_RECORDS SHOWN_:
- - -

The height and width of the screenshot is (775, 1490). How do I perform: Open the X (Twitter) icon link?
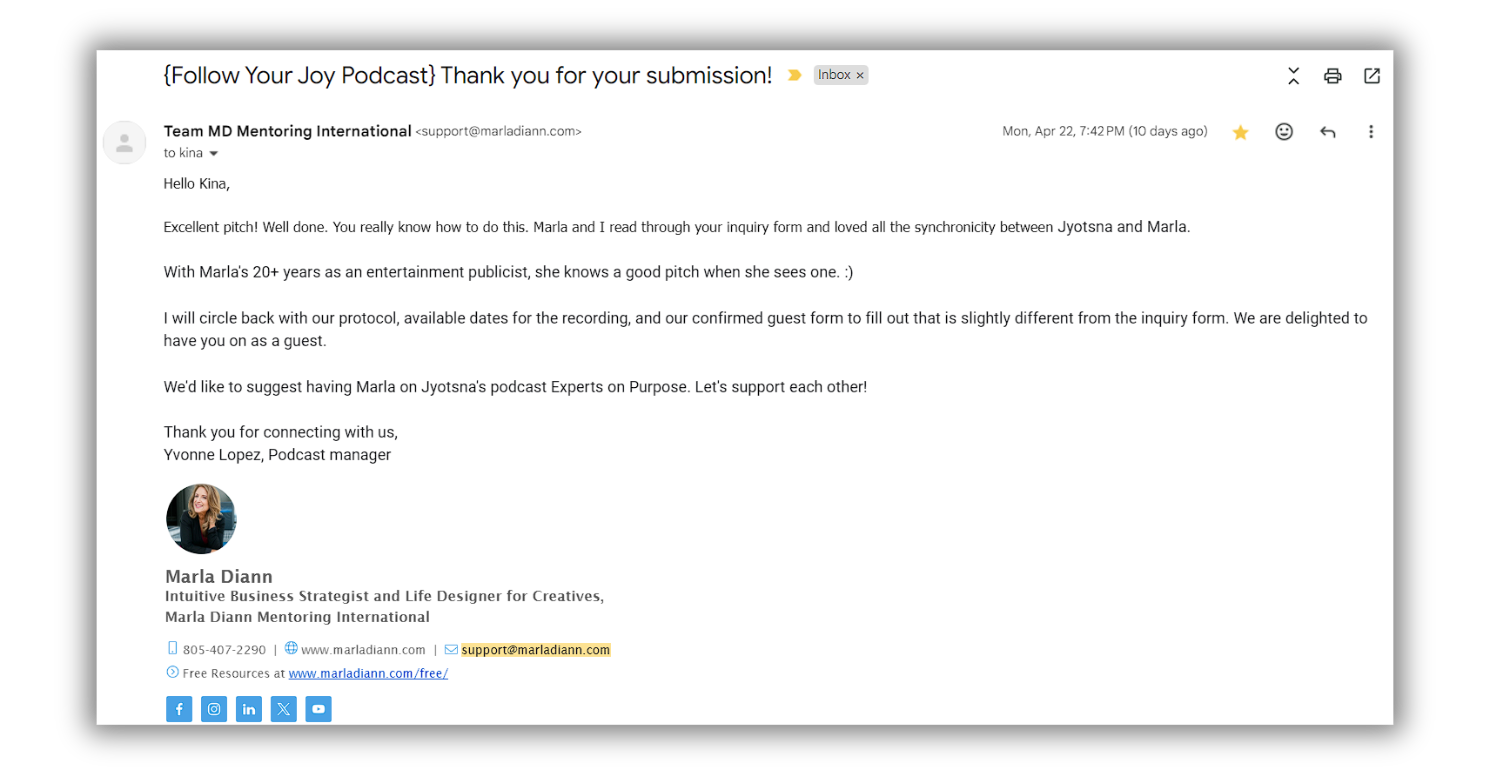(x=284, y=709)
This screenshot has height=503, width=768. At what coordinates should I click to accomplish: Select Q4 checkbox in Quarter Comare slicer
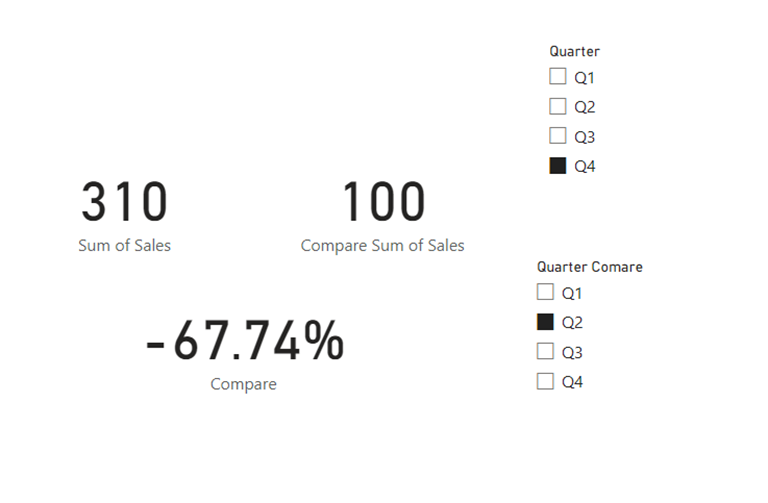(x=545, y=381)
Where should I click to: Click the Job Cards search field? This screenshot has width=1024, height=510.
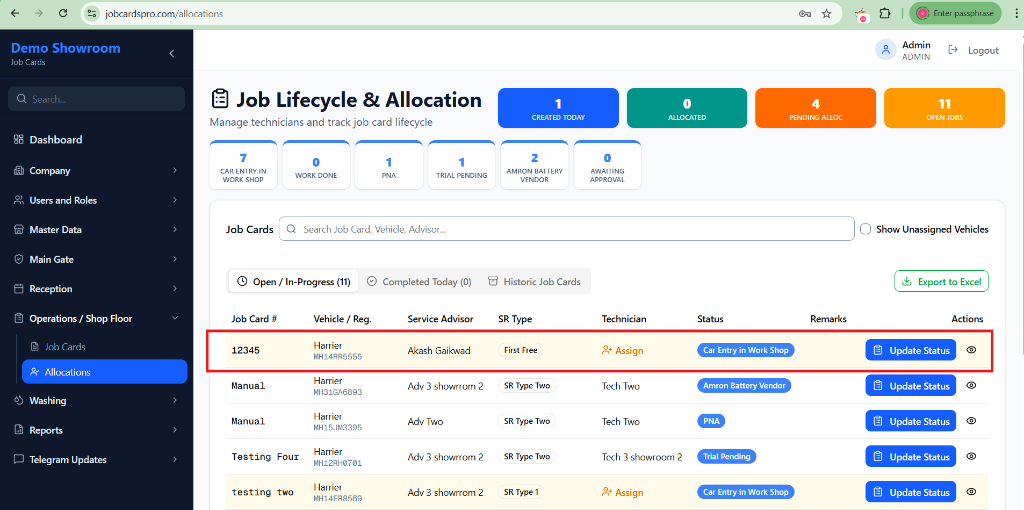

- - -

_TASK DESCRIPTION_: Return every line of the items above that contains the string "width". Case counts.

_ANSWER FOR THIS EXERCISE_:
The height and width of the screenshot is (775, 1490). How do I perform: Open the X (Twitter) icon link?
This screenshot has height=503, width=768. At what coordinates should I click to accomplish: Select Q4 checkbox in Quarter Comare slicer
Where should I click to: Click the Job Cards search field? This screenshot has width=1024, height=510.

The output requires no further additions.